Pasaban unos minutos de las 15:00 de la tarde, hora canaria, cuando la tierra rugió. Durante semanas, ese rugido incesante sería la banda sonora del día a día en La Palma.
Era domingo y el volcán de Cumbre Vieja entraba en erupción tras más de una semana de seísmos sacudiendo la isla: fueron la antesala de 13 semanas de angustia en los que la lava calcinó 1.218 hectáreas y se llevó por delante los hogares de cientos de palmeros, que tuvieron que empaquetar sus vidas a toda prisa y abandonar sus casas, muchos de ellos, para no volver.
Aquel 19 de septiembre, varias grietas comenzaron a expulsar piroclastos y una enorme columna de humo. Un terrible estruendo y una nube de cenizas y gases precedió a la lava, que poco después corría por las laderas.

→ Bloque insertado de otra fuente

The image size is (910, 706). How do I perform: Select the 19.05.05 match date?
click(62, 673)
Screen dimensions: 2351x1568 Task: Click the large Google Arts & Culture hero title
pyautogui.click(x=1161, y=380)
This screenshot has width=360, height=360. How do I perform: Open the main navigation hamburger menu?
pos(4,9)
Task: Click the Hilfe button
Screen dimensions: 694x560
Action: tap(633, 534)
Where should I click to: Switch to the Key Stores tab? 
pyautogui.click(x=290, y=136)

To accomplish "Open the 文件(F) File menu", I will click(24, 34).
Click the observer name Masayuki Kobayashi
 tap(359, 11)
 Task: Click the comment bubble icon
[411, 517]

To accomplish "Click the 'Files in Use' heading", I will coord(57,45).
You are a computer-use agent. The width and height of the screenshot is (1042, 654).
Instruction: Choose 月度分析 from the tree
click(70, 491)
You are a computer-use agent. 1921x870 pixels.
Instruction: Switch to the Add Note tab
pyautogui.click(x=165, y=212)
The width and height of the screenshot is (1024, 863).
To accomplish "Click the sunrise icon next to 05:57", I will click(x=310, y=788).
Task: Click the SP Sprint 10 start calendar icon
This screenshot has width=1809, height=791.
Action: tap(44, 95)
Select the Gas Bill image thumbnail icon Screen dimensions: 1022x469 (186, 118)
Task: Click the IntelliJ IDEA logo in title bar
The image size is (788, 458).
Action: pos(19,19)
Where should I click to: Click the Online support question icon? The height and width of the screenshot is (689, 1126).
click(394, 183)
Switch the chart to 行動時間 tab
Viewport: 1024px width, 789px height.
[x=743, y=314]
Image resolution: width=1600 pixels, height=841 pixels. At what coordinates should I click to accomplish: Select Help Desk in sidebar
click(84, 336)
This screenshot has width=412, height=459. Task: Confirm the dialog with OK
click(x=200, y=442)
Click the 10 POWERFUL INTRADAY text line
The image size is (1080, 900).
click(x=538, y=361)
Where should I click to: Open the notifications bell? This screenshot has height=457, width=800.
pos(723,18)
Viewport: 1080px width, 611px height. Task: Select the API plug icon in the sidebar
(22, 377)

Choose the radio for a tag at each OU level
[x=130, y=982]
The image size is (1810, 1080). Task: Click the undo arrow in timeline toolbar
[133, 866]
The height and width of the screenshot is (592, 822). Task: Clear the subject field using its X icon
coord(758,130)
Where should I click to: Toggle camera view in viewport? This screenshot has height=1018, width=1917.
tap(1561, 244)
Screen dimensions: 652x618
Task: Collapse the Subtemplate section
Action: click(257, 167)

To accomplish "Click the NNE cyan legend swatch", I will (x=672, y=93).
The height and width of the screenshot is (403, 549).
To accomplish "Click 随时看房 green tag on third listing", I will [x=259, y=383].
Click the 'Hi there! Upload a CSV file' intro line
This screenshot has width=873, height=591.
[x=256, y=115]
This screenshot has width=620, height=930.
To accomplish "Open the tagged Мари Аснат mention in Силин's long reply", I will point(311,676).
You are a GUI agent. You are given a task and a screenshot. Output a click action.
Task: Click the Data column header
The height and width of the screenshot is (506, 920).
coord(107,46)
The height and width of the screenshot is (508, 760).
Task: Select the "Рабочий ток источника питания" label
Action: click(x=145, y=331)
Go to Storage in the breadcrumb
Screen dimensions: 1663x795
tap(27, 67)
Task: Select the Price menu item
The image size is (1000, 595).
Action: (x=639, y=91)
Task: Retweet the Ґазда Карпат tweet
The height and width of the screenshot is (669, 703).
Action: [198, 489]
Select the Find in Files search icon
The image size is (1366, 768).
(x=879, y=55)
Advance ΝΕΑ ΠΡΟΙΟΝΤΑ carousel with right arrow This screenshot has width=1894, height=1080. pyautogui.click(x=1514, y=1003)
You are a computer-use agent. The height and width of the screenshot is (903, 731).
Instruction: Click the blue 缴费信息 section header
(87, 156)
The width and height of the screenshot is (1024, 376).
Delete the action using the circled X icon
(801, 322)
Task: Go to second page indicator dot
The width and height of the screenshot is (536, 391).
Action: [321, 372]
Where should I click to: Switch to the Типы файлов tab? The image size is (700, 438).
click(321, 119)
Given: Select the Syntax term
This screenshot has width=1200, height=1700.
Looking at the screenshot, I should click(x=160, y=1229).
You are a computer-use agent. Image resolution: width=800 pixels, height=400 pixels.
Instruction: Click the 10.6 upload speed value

Los canarios asistían, atónitos, -algunos por televisión y otros de primera mano- a a la primera erupción volcánica en la isla bonita desde la del Teneguía medio siglo antes. Por delante quedaban más de tres meses de sobresaltos e incertidumbre, en los que las lenguas de fuego sepultaron más de 1.600 edificaciones.
Así, bajo la lava quedaron los recuerdos de casas, cultivos, colegios e incluso la iglesia de Todoque, que finalmente se desplomó tras resistir durante días al avance del volcán. Hoy, un año después, un manto negro recuerda aún todo lo que perdieron los habitantes de la zona. Muchos aún no han podido regresar: en lugares como Puerto Naos, los niveles de dióxido de carbono siguen siendo letales 12 meses después de la erupción.
Un terrible espectáculo
Con el paso de los días, la erupción dejó escenas tan espectaculares como terribles: a vista de pájaro, pudimos ver las bocas llameantes del volcán desde el aire, el avance inexorable de inmensas lenguas incandescentes e imágenes insólitas de viviendas que quedaban rodeadas por la lava.
Algo más de una semana después del inicio de la erupción, la lava llegaba finalmente al mar, formando una gran catarata de fuego acantilado abajo, tal y como puedes recordar aquí:
Entretanto, la isla seguía temblando y los vecinos vivían con angustia el avance de la lava y cómo esta acababa con sus casas y barrios. Tras un mes de erupción, el volcán ya había dejado un reguero de destrucción y cambiado radicalmente el paisaje de la isla, ampliando su superficie, que se adentraba así más en el Atlántico.
Durante semanas, los palmeros siguieron con el corazón encogido la apertura de nuevas bocas del volcán; los vaivenes en la calidad del aire, el humo y la ceniza; derrumbes del cono volcánico y el imparable avance de las coladas de lava. No sería hasta diciembre cuando el volcán empezó a dar señales de agotarse. El mismo día de Navidad, la erupción más larga de la historia de la isla se daba oficialmente por finalizada tras 10 días sin actividad.
Habían pasado 85 días en los que el rostro de la isla bonita, y las vidas de cientos de personas, cambiaron para siempre.